* **INPUT ROWS**:
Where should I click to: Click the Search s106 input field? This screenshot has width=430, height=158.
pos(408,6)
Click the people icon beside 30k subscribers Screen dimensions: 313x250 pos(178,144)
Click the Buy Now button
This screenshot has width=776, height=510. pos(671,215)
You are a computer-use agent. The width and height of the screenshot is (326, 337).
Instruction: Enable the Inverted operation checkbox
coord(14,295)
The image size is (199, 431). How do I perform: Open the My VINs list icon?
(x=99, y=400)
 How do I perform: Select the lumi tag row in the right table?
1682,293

---

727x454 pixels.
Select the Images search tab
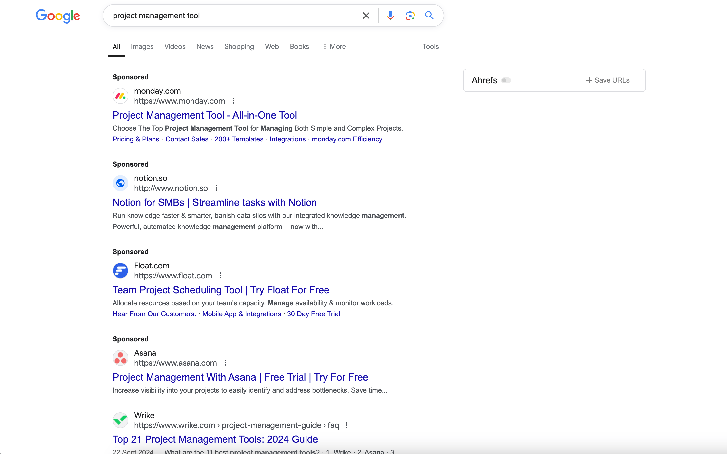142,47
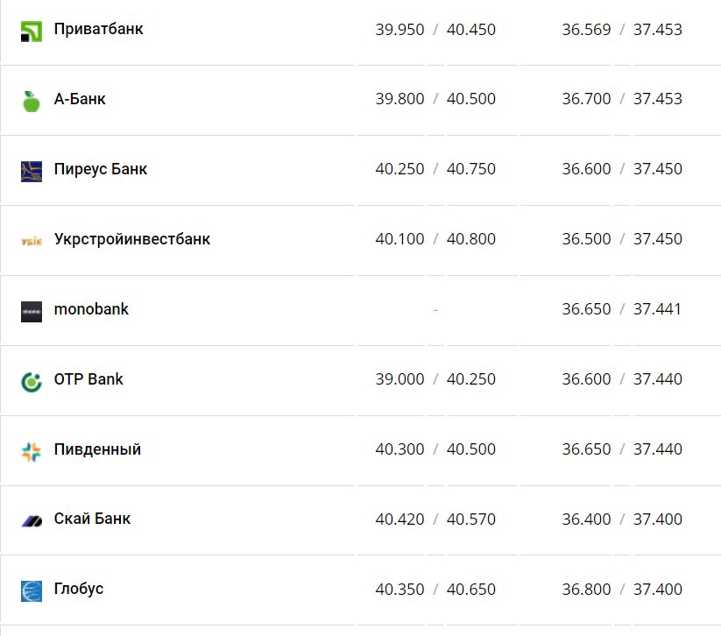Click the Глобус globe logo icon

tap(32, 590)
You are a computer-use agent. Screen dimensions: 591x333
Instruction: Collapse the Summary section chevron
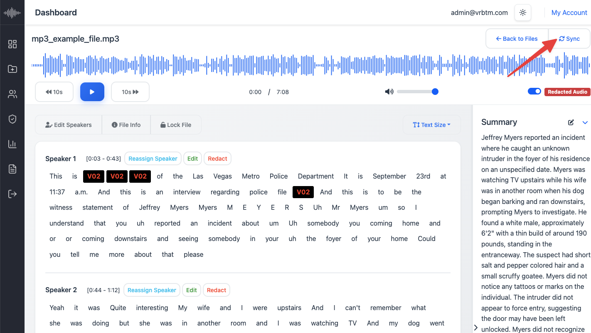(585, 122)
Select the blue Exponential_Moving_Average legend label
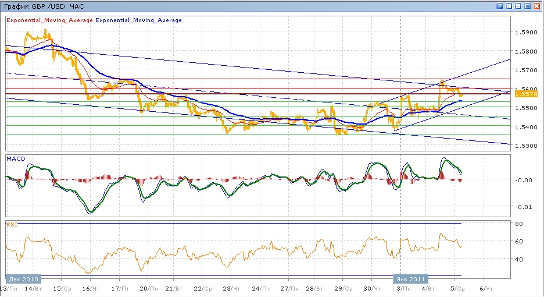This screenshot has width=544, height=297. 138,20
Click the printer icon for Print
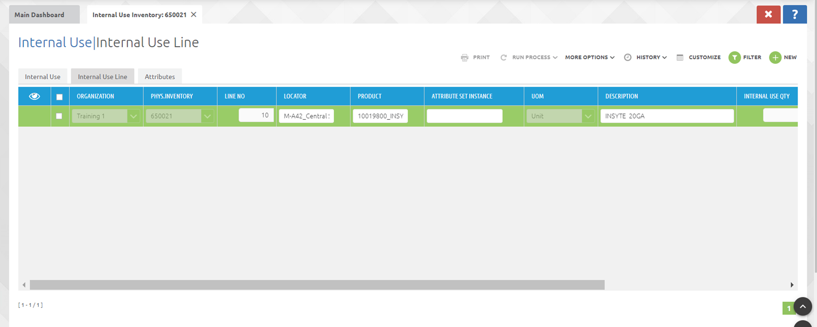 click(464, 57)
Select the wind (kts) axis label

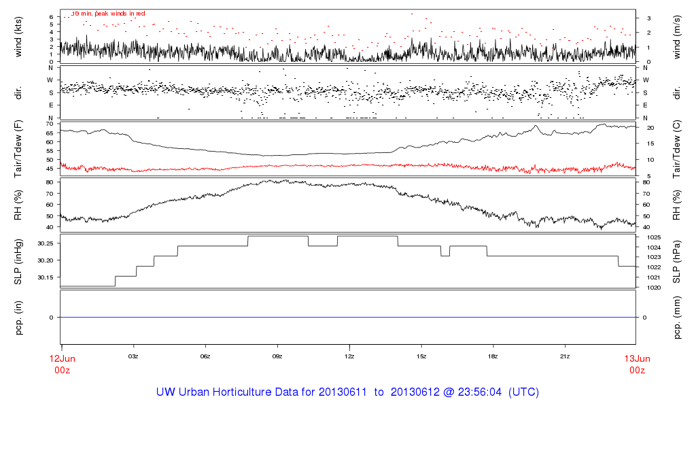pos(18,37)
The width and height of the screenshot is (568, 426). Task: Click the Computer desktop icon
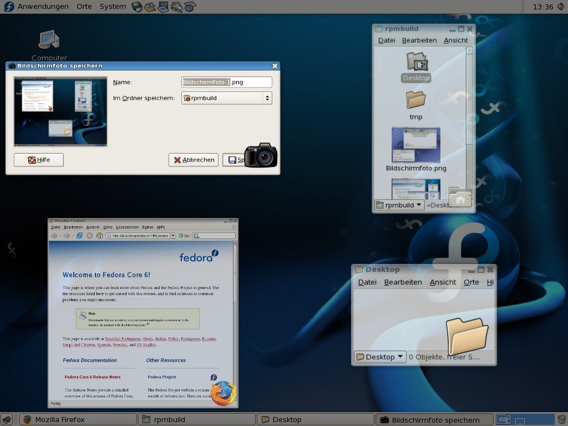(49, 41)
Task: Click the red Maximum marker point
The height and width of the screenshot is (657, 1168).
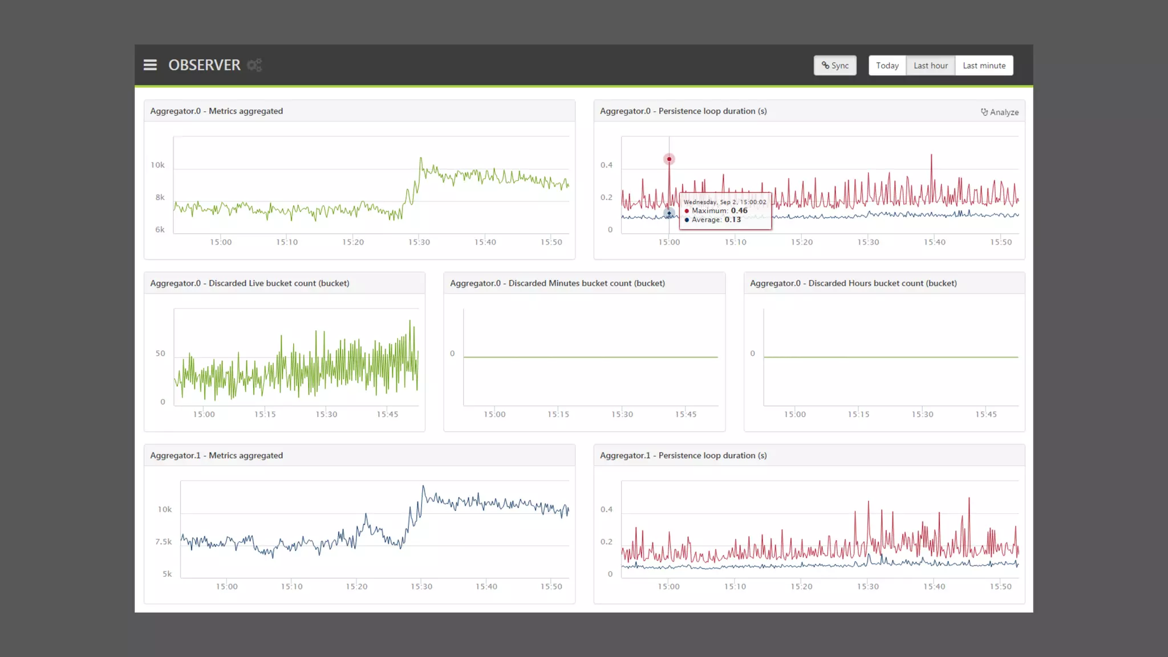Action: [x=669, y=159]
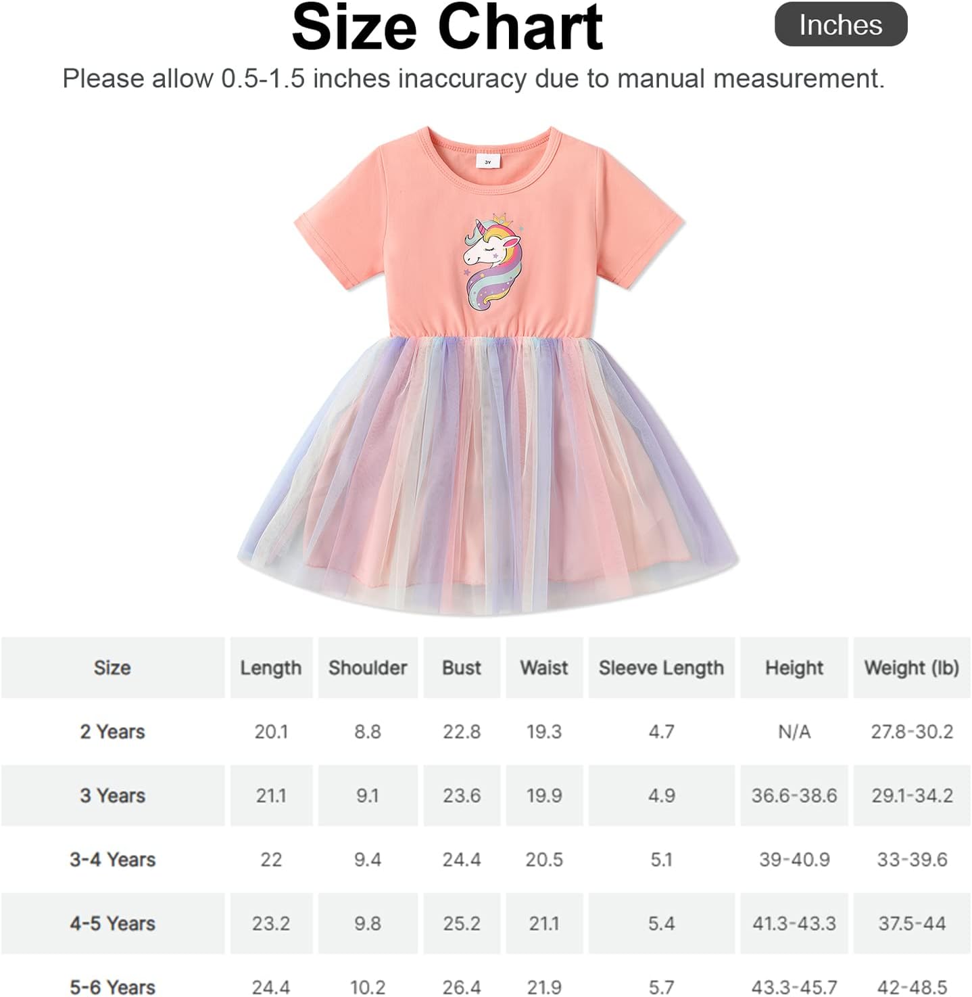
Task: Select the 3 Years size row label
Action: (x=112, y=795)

* * *

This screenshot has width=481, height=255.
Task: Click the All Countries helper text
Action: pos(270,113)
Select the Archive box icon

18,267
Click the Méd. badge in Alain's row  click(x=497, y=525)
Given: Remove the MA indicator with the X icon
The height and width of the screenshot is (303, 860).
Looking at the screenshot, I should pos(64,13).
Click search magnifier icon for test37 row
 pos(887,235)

* **TASK TO COMPLETE**:
Print the items starting with the line that contains "Given: Remove the" and going on through the line that contains "pos(887,235)", reproducing each line precisely and adding nothing else.

* **FINISHED TASK**:
Given: Remove the MA indicator with the X icon
The height and width of the screenshot is (303, 860).
Looking at the screenshot, I should pos(64,13).
Click search magnifier icon for test37 row
 pos(887,235)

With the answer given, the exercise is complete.